## Data section
____________
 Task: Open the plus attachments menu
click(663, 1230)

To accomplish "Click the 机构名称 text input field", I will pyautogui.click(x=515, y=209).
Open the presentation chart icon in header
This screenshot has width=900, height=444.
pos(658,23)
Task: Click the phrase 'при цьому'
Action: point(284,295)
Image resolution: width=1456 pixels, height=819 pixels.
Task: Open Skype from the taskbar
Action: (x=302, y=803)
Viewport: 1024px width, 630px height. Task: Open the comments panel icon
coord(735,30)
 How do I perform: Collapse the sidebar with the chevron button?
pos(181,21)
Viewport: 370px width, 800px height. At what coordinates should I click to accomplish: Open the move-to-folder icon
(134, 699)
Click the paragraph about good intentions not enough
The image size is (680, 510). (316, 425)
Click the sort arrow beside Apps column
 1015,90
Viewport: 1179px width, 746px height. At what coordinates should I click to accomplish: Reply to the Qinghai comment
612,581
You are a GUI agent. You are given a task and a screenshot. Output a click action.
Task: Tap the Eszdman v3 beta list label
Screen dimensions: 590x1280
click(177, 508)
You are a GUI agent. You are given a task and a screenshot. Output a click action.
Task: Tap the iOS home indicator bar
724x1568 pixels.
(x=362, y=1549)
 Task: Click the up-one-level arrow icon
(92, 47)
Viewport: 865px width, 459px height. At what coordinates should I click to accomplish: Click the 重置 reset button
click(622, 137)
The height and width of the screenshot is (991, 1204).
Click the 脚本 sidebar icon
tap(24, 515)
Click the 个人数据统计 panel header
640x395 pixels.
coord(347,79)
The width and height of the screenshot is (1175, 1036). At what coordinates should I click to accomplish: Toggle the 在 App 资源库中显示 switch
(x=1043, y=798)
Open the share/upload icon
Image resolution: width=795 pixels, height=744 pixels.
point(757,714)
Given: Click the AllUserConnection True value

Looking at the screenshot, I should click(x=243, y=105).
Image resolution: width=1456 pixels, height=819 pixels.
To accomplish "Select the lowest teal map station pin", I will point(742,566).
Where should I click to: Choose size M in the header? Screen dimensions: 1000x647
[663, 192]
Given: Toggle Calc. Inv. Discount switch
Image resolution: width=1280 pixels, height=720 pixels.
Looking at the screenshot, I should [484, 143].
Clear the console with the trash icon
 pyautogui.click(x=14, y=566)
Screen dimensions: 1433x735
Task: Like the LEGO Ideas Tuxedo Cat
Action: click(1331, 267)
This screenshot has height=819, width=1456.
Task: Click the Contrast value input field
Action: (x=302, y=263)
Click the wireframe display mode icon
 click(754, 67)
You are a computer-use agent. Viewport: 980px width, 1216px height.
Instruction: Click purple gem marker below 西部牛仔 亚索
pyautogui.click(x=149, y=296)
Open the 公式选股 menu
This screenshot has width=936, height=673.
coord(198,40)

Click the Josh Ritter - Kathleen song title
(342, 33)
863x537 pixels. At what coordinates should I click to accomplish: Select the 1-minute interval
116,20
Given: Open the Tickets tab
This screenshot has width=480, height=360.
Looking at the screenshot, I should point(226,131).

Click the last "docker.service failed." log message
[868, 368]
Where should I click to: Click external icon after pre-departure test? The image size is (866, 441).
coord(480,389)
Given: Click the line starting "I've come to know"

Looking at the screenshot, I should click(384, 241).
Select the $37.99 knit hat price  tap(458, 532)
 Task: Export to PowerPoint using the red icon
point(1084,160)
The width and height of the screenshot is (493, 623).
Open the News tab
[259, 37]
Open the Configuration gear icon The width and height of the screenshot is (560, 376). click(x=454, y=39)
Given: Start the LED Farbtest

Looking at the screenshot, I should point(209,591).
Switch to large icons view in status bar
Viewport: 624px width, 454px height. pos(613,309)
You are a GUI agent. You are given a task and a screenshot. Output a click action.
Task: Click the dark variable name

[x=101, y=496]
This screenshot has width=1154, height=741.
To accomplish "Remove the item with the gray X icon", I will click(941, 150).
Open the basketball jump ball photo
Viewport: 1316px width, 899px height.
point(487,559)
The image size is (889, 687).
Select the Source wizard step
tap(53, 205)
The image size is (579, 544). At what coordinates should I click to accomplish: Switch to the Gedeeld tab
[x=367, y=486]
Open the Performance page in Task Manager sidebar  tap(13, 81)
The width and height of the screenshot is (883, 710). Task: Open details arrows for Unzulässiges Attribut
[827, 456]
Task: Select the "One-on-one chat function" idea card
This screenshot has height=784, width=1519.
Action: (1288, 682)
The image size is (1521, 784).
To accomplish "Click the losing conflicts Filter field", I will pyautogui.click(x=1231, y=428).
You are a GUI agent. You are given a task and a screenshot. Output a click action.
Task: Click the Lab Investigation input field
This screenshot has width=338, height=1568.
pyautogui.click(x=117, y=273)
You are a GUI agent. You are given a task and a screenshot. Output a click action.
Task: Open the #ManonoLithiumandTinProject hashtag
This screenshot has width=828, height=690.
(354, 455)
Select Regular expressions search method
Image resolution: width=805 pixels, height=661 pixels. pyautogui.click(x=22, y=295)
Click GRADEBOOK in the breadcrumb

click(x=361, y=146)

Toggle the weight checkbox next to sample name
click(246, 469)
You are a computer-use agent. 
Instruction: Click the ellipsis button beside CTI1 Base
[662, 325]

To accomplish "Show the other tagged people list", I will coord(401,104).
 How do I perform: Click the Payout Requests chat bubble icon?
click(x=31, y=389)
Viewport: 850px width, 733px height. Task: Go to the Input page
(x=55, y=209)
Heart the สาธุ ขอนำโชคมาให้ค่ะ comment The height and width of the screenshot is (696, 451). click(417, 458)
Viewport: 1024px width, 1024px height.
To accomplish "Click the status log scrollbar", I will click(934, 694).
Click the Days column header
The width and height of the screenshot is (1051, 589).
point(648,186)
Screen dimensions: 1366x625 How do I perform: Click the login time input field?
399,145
____________
## Task item
Using the data above, output each line exactly.

## Answer
 Task: Open the plus attachments menu
click(663, 1230)

To accomplish "Click the 机构名称 text input field", I will pyautogui.click(x=515, y=209).
Open the presentation chart icon in header
This screenshot has width=900, height=444.
pos(658,23)
Task: Click the phrase 'при цьому'
Action: point(284,295)
Image resolution: width=1456 pixels, height=819 pixels.
Task: Open Skype from the taskbar
Action: (x=302, y=803)
Viewport: 1024px width, 630px height. Task: Open the comments panel icon
coord(735,30)
 How do I perform: Collapse the sidebar with the chevron button?
pos(181,21)
Viewport: 370px width, 800px height. At what coordinates should I click to accomplish: Open the move-to-folder icon
(134, 699)
Click the paragraph about good intentions not enough
The image size is (680, 510). (316, 425)
Click the sort arrow beside Apps column
 1015,90
Viewport: 1179px width, 746px height. At what coordinates should I click to accomplish: Reply to the Qinghai comment
612,581
You are a GUI agent. You are given a task and a screenshot. Output a click action.
Task: Tap the Eszdman v3 beta list label
Screen dimensions: 590x1280
click(177, 508)
You are a GUI agent. You are given a task and a screenshot. Output a click action.
Task: Tap the iOS home indicator bar
724x1568 pixels.
(x=362, y=1549)
 Task: Click the up-one-level arrow icon
(92, 47)
Viewport: 865px width, 459px height. At what coordinates should I click to accomplish: Click the 重置 reset button
click(622, 137)
The height and width of the screenshot is (991, 1204).
Click the 脚本 sidebar icon
tap(24, 515)
Click the 个人数据统计 panel header
640x395 pixels.
coord(347,79)
The width and height of the screenshot is (1175, 1036). At what coordinates should I click to accomplish: Toggle the 在 App 资源库中显示 switch
(x=1043, y=798)
Open the share/upload icon
Image resolution: width=795 pixels, height=744 pixels.
point(757,714)
Given: Click the AllUserConnection True value

Looking at the screenshot, I should click(x=243, y=105).
Image resolution: width=1456 pixels, height=819 pixels.
To accomplish "Select the lowest teal map station pin", I will point(742,566).
Where should I click to: Choose size M in the header? Screen dimensions: 1000x647
[663, 192]
Given: Toggle Calc. Inv. Discount switch
Image resolution: width=1280 pixels, height=720 pixels.
Looking at the screenshot, I should [484, 143].
Clear the console with the trash icon
 pyautogui.click(x=14, y=566)
Screen dimensions: 1433x735
Task: Like the LEGO Ideas Tuxedo Cat
Action: click(1331, 267)
This screenshot has height=819, width=1456.
Task: Click the Contrast value input field
Action: (x=302, y=263)
Click the wireframe display mode icon
 click(754, 67)
You are a computer-use agent. Viewport: 980px width, 1216px height.
Instruction: Click purple gem marker below 西部牛仔 亚索
pyautogui.click(x=149, y=296)
Open the 公式选股 menu
This screenshot has width=936, height=673.
coord(198,40)

Click the Josh Ritter - Kathleen song title
(342, 33)
863x537 pixels. At what coordinates should I click to accomplish: Select the 1-minute interval
116,20
Given: Open the Tickets tab
This screenshot has width=480, height=360.
Looking at the screenshot, I should point(226,131).

Click the last "docker.service failed." log message
[868, 368]
Where should I click to: Click external icon after pre-departure test? The image size is (866, 441).
coord(480,389)
Given: Click the line starting "I've come to know"

Looking at the screenshot, I should click(384, 241).
Select the $37.99 knit hat price  tap(458, 532)
 Task: Export to PowerPoint using the red icon
point(1084,160)
The width and height of the screenshot is (493, 623).
Open the News tab
[259, 37]
Open the Configuration gear icon The width and height of the screenshot is (560, 376). click(x=454, y=39)
Given: Start the LED Farbtest

Looking at the screenshot, I should point(209,591).
Switch to large icons view in status bar
Viewport: 624px width, 454px height. pos(613,309)
You are a GUI agent. You are given a task and a screenshot. Output a click action.
Task: Click the dark variable name

[x=101, y=496]
This screenshot has width=1154, height=741.
To accomplish "Remove the item with the gray X icon", I will click(941, 150).
Open the basketball jump ball photo
Viewport: 1316px width, 899px height.
point(487,559)
The image size is (889, 687).
Select the Source wizard step
tap(53, 205)
The image size is (579, 544). At what coordinates should I click to accomplish: Switch to the Gedeeld tab
[x=367, y=486]
Open the Performance page in Task Manager sidebar  tap(13, 81)
The width and height of the screenshot is (883, 710). Task: Open details arrows for Unzulässiges Attribut
[827, 456]
Task: Select the "One-on-one chat function" idea card
This screenshot has height=784, width=1519.
Action: (1288, 682)
The image size is (1521, 784).
To accomplish "Click the losing conflicts Filter field", I will pyautogui.click(x=1231, y=428).
You are a GUI agent. You are given a task and a screenshot. Output a click action.
Task: Click the Lab Investigation input field
This screenshot has width=338, height=1568.
pyautogui.click(x=117, y=273)
You are a GUI agent. You are given a task and a screenshot. Output a click action.
Task: Open the #ManonoLithiumandTinProject hashtag
This screenshot has width=828, height=690.
(354, 455)
Select Regular expressions search method
Image resolution: width=805 pixels, height=661 pixels. pyautogui.click(x=22, y=295)
Click GRADEBOOK in the breadcrumb

click(x=361, y=146)

Toggle the weight checkbox next to sample name
click(246, 469)
You are a computer-use agent. 
Instruction: Click the ellipsis button beside CTI1 Base
[662, 325]

To accomplish "Show the other tagged people list", I will coord(401,104).
 How do I perform: Click the Payout Requests chat bubble icon?
click(x=31, y=389)
Viewport: 850px width, 733px height. Task: Go to the Input page
(x=55, y=209)
Heart the สาธุ ขอนำโชคมาให้ค่ะ comment The height and width of the screenshot is (696, 451). click(417, 458)
Viewport: 1024px width, 1024px height.
To accomplish "Click the status log scrollbar", I will click(934, 694).
Click the Days column header
The width and height of the screenshot is (1051, 589).
point(648,186)
Screen dimensions: 1366x625 How do I perform: Click the login time input field?
399,145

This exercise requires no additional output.